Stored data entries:
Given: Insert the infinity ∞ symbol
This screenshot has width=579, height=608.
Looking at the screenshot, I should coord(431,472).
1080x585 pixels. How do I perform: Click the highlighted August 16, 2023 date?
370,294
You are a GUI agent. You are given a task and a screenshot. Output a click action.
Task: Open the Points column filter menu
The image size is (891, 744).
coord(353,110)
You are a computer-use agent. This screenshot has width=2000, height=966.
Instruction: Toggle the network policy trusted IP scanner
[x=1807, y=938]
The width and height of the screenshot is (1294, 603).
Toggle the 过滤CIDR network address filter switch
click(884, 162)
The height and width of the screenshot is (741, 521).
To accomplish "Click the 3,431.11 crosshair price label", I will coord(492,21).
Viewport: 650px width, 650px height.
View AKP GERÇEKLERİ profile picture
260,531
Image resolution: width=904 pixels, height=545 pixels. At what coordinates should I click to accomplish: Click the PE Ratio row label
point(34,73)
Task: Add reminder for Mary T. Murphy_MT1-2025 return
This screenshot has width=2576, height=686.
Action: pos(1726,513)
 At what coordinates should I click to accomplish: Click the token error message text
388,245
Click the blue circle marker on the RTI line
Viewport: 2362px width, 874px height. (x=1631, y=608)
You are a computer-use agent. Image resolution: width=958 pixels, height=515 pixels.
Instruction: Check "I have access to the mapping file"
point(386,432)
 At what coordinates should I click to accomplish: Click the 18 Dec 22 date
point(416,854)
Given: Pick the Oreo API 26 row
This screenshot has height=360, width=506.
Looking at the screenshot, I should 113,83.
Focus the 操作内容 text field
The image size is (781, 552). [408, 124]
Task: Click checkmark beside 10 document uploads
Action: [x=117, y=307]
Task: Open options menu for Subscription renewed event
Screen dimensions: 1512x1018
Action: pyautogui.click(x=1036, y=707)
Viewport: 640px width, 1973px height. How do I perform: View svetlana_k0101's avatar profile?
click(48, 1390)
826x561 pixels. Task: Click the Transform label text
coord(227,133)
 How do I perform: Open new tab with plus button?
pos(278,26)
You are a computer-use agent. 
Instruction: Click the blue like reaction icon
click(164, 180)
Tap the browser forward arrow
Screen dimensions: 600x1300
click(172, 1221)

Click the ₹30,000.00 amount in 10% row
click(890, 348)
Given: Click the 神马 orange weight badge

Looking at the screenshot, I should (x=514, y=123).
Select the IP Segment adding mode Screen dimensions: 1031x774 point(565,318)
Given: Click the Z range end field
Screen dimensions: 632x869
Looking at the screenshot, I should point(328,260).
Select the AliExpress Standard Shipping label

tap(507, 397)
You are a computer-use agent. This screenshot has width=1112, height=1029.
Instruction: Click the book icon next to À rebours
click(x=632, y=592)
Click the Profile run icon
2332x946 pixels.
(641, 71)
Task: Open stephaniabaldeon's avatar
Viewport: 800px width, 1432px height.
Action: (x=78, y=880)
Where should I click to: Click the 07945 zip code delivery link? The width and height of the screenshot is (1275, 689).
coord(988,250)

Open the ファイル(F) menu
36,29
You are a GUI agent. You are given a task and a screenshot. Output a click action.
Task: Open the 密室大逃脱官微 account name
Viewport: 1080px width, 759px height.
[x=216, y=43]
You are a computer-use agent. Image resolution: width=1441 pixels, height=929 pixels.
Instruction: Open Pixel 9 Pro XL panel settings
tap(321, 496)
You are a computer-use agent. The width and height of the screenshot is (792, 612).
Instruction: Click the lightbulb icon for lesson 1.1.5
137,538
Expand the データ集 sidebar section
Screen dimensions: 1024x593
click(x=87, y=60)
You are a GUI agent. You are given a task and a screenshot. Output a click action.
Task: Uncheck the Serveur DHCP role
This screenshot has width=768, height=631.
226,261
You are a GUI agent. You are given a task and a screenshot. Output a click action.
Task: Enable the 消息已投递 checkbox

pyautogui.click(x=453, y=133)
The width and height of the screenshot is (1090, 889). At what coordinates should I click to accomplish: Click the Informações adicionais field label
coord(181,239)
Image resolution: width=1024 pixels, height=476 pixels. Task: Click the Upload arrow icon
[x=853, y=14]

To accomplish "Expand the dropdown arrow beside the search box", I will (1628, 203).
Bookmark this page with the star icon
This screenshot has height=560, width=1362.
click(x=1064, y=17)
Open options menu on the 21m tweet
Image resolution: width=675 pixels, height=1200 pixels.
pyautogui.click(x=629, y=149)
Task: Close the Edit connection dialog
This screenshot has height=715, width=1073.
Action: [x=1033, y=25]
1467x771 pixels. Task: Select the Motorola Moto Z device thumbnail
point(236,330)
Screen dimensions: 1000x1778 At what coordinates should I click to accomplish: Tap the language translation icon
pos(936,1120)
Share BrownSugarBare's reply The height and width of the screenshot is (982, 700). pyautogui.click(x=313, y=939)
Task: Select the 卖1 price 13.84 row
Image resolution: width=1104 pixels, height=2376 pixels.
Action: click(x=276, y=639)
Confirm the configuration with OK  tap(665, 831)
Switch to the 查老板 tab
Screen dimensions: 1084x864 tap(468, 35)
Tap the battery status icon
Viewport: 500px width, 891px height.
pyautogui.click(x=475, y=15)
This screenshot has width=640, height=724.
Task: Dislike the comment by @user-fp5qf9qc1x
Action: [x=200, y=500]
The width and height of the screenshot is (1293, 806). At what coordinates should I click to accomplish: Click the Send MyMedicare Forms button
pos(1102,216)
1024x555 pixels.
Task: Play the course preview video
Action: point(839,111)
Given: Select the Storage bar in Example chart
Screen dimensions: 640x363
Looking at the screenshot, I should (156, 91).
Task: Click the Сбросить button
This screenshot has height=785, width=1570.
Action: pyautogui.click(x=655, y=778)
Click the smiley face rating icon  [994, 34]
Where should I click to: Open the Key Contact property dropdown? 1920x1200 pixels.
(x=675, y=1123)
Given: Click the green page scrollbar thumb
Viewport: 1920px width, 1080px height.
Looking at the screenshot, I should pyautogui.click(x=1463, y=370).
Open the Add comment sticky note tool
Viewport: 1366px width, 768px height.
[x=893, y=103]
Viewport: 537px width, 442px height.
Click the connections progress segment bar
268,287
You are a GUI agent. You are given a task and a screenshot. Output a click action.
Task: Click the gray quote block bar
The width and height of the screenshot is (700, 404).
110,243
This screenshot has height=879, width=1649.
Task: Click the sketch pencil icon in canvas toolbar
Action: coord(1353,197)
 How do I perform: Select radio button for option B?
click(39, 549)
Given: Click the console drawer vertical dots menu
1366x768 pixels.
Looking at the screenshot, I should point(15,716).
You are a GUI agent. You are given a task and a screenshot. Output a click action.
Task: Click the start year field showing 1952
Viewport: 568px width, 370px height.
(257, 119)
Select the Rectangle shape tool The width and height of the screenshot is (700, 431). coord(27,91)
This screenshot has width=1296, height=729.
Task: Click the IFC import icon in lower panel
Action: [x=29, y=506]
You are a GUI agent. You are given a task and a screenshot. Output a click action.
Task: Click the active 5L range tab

* [What is required] Having read the records above, print them out again exactly.

* [Solution to the problem]
Given: Insert the infinity ∞ symbol
This screenshot has width=579, height=608.
Looking at the screenshot, I should coord(431,472).
1080x585 pixels. How do I perform: Click the highlighted August 16, 2023 date?
370,294
You are a GUI agent. You are given a task and a screenshot. Output a click action.
Task: Open the Points column filter menu
The image size is (891, 744).
coord(353,110)
You are a computer-use agent. This screenshot has width=2000, height=966.
Instruction: Toggle the network policy trusted IP scanner
[x=1807, y=938]
The width and height of the screenshot is (1294, 603).
Toggle the 过滤CIDR network address filter switch
click(884, 162)
The height and width of the screenshot is (741, 521).
To accomplish "Click the 3,431.11 crosshair price label", I will coord(492,21).
Viewport: 650px width, 650px height.
View AKP GERÇEKLERİ profile picture
260,531
Image resolution: width=904 pixels, height=545 pixels. At what coordinates should I click to accomplish: Click the PE Ratio row label
point(34,73)
Task: Add reminder for Mary T. Murphy_MT1-2025 return
This screenshot has width=2576, height=686.
Action: pos(1726,513)
 At what coordinates should I click to accomplish: Click the token error message text
388,245
Click the blue circle marker on the RTI line
Viewport: 2362px width, 874px height. (x=1631, y=608)
You are a computer-use agent. Image resolution: width=958 pixels, height=515 pixels.
Instruction: Check "I have access to the mapping file"
point(386,432)
 At what coordinates should I click to accomplish: Click the 18 Dec 22 date
point(416,854)
Given: Pick the Oreo API 26 row
This screenshot has height=360, width=506.
Looking at the screenshot, I should 113,83.
Focus the 操作内容 text field
The image size is (781, 552). [408, 124]
Task: Click checkmark beside 10 document uploads
Action: [x=117, y=307]
Task: Open options menu for Subscription renewed event
Screen dimensions: 1512x1018
Action: pyautogui.click(x=1036, y=707)
Viewport: 640px width, 1973px height. How do I perform: View svetlana_k0101's avatar profile?
click(48, 1390)
826x561 pixels. Task: Click the Transform label text
coord(227,133)
 How do I perform: Open new tab with plus button?
pos(278,26)
You are a computer-use agent. 
Instruction: Click the blue like reaction icon
click(164, 180)
Tap the browser forward arrow
Screen dimensions: 600x1300
click(172, 1221)

Click the ₹30,000.00 amount in 10% row
click(890, 348)
Given: Click the 神马 orange weight badge

Looking at the screenshot, I should (x=514, y=123).
Select the IP Segment adding mode Screen dimensions: 1031x774 point(565,318)
Given: Click the Z range end field
Screen dimensions: 632x869
Looking at the screenshot, I should point(328,260).
Select the AliExpress Standard Shipping label

tap(507, 397)
You are a computer-use agent. This screenshot has width=1112, height=1029.
Instruction: Click the book icon next to À rebours
click(x=632, y=592)
Click the Profile run icon
2332x946 pixels.
(641, 71)
Task: Open stephaniabaldeon's avatar
Viewport: 800px width, 1432px height.
Action: (x=78, y=880)
Where should I click to: Click the 07945 zip code delivery link? The width and height of the screenshot is (1275, 689).
coord(988,250)

Open the ファイル(F) menu
36,29
You are a GUI agent. You are given a task and a screenshot. Output a click action.
Task: Open the 密室大逃脱官微 account name
Viewport: 1080px width, 759px height.
[x=216, y=43]
You are a computer-use agent. Image resolution: width=1441 pixels, height=929 pixels.
Instruction: Open Pixel 9 Pro XL panel settings
tap(321, 496)
You are a computer-use agent. The width and height of the screenshot is (792, 612).
Instruction: Click the lightbulb icon for lesson 1.1.5
137,538
Expand the データ集 sidebar section
Screen dimensions: 1024x593
click(x=87, y=60)
You are a GUI agent. You are given a task and a screenshot. Output a click action.
Task: Uncheck the Serveur DHCP role
This screenshot has width=768, height=631.
226,261
You are a GUI agent. You are given a task and a screenshot. Output a click action.
Task: Enable the 消息已投递 checkbox

pyautogui.click(x=453, y=133)
The width and height of the screenshot is (1090, 889). At what coordinates should I click to accomplish: Click the Informações adicionais field label
coord(181,239)
Image resolution: width=1024 pixels, height=476 pixels. Task: Click the Upload arrow icon
[x=853, y=14]

To accomplish "Expand the dropdown arrow beside the search box", I will (1628, 203).
Bookmark this page with the star icon
This screenshot has height=560, width=1362.
click(x=1064, y=17)
Open options menu on the 21m tweet
Image resolution: width=675 pixels, height=1200 pixels.
pyautogui.click(x=629, y=149)
Task: Close the Edit connection dialog
This screenshot has height=715, width=1073.
Action: [x=1033, y=25]
1467x771 pixels. Task: Select the Motorola Moto Z device thumbnail
point(236,330)
Screen dimensions: 1000x1778 At what coordinates should I click to accomplish: Tap the language translation icon
pos(936,1120)
Share BrownSugarBare's reply The height and width of the screenshot is (982, 700). pyautogui.click(x=313, y=939)
Task: Select the 卖1 price 13.84 row
Image resolution: width=1104 pixels, height=2376 pixels.
Action: click(x=276, y=639)
Confirm the configuration with OK  tap(665, 831)
Switch to the 查老板 tab
Screen dimensions: 1084x864 tap(468, 35)
Tap the battery status icon
Viewport: 500px width, 891px height.
pyautogui.click(x=475, y=15)
This screenshot has width=640, height=724.
Task: Dislike the comment by @user-fp5qf9qc1x
Action: [x=200, y=500]
The width and height of the screenshot is (1293, 806). At what coordinates should I click to accomplish: Click the Send MyMedicare Forms button
pos(1102,216)
1024x555 pixels.
Task: Play the course preview video
Action: point(839,111)
Given: Select the Storage bar in Example chart
Screen dimensions: 640x363
Looking at the screenshot, I should (156, 91).
Task: Click the Сбросить button
This screenshot has height=785, width=1570.
Action: pyautogui.click(x=655, y=778)
Click the smiley face rating icon  [994, 34]
Where should I click to: Open the Key Contact property dropdown? 1920x1200 pixels.
(x=675, y=1123)
Given: Click the green page scrollbar thumb
Viewport: 1920px width, 1080px height.
Looking at the screenshot, I should pyautogui.click(x=1463, y=370).
Open the Add comment sticky note tool
Viewport: 1366px width, 768px height.
[x=893, y=103]
Viewport: 537px width, 442px height.
Click the connections progress segment bar
268,287
You are a GUI agent. You are given a task and a screenshot. Output a click action.
Task: Click the gray quote block bar
The width and height of the screenshot is (700, 404).
110,243
This screenshot has height=879, width=1649.
Task: Click the sketch pencil icon in canvas toolbar
Action: coord(1353,197)
 How do I perform: Select radio button for option B?
click(39, 549)
Given: Click the console drawer vertical dots menu
1366x768 pixels.
Looking at the screenshot, I should point(15,716).
You are a GUI agent. You are given a task and a screenshot. Output a click action.
Task: Click the start year field showing 1952
Viewport: 568px width, 370px height.
(257, 119)
Select the Rectangle shape tool The width and height of the screenshot is (700, 431). coord(27,91)
This screenshot has width=1296, height=729.
Task: Click the IFC import icon in lower panel
Action: [x=29, y=506]
You are a GUI agent. You are given a task and a screenshot. Output a click action.
Task: Click the active 5L range tab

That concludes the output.